Check the entries below and say how many lines include the word "February". No other text is wanted.
*** RECORDS ***
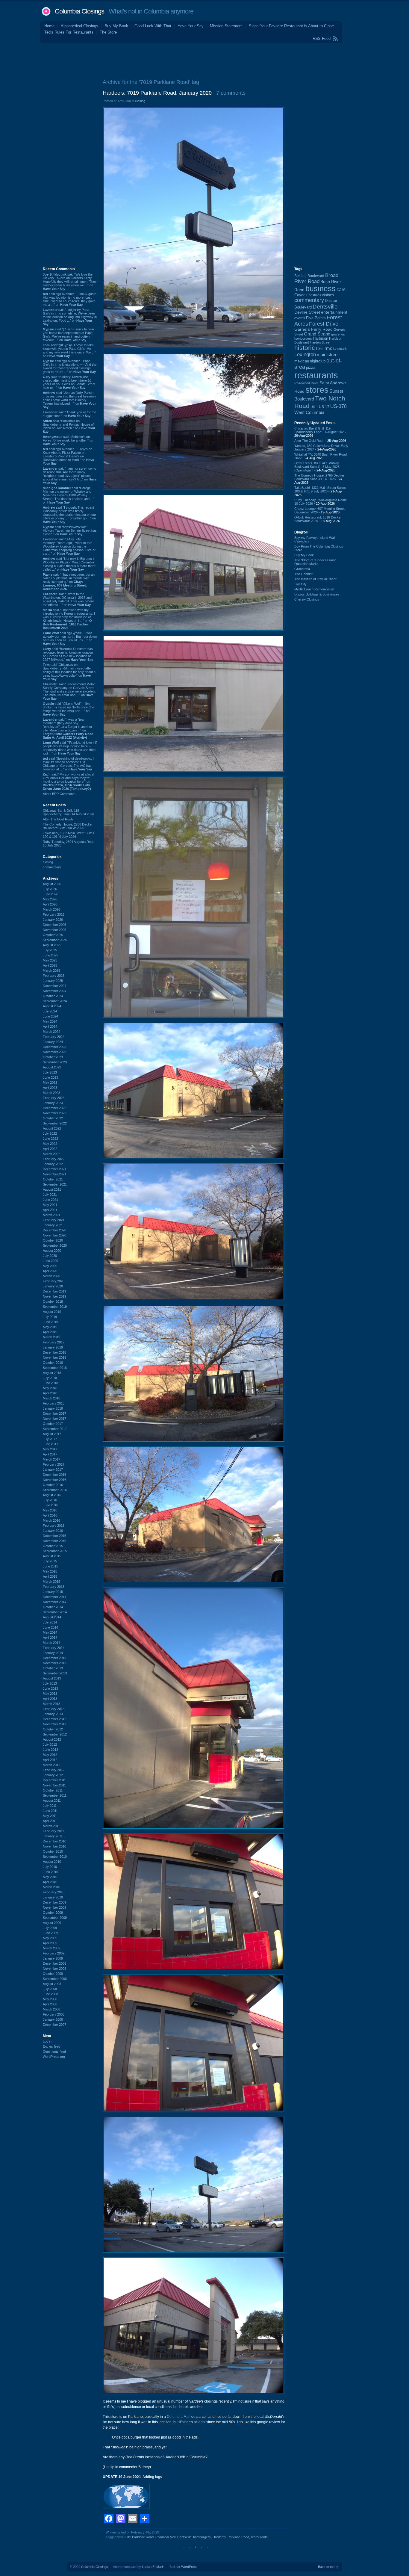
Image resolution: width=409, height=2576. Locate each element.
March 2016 (51, 1520)
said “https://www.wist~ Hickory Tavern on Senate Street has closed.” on (70, 530)
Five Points (316, 318)
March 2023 (51, 1093)
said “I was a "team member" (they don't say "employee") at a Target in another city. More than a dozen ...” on (68, 728)
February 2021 (53, 1220)
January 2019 (53, 1347)
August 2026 (52, 884)
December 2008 (54, 1963)
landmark (340, 348)
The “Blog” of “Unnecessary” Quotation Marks (315, 562)
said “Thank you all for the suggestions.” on (69, 414)
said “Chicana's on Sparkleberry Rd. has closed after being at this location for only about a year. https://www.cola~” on (69, 672)
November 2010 (54, 1846)
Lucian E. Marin (153, 2567)
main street (328, 354)
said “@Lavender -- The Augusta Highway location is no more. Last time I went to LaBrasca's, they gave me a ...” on (69, 299)
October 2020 (53, 1240)
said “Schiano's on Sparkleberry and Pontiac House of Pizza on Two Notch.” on (69, 426)
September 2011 (54, 1795)
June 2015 (50, 1566)
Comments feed (54, 2051)
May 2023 (50, 1082)
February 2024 (53, 1036)
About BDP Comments (59, 794)
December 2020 (54, 1230)
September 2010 (55, 1856)
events (299, 318)
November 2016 (54, 1479)
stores (316, 389)
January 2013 (53, 1714)
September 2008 (55, 1979)
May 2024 (50, 1021)
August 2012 (52, 1739)
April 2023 (50, 1087)
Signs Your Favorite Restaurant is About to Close (291, 26)
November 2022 (54, 1113)
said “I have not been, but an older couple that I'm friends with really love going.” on (69, 582)
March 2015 (51, 1581)
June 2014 (50, 1627)
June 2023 (50, 1077)
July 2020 (50, 1255)
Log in (47, 2041)
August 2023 (52, 1067)
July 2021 (50, 1194)
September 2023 (55, 1062)
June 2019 (50, 1322)
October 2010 (53, 1851)
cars (341, 289)
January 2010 (53, 1897)
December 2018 (54, 1352)
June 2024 (50, 1016)
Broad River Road (316, 278)
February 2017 (53, 1464)
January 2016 (53, 1530)
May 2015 (50, 1571)
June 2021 (50, 1199)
*** End of RECORDS ***
• ANSWER SPACE
3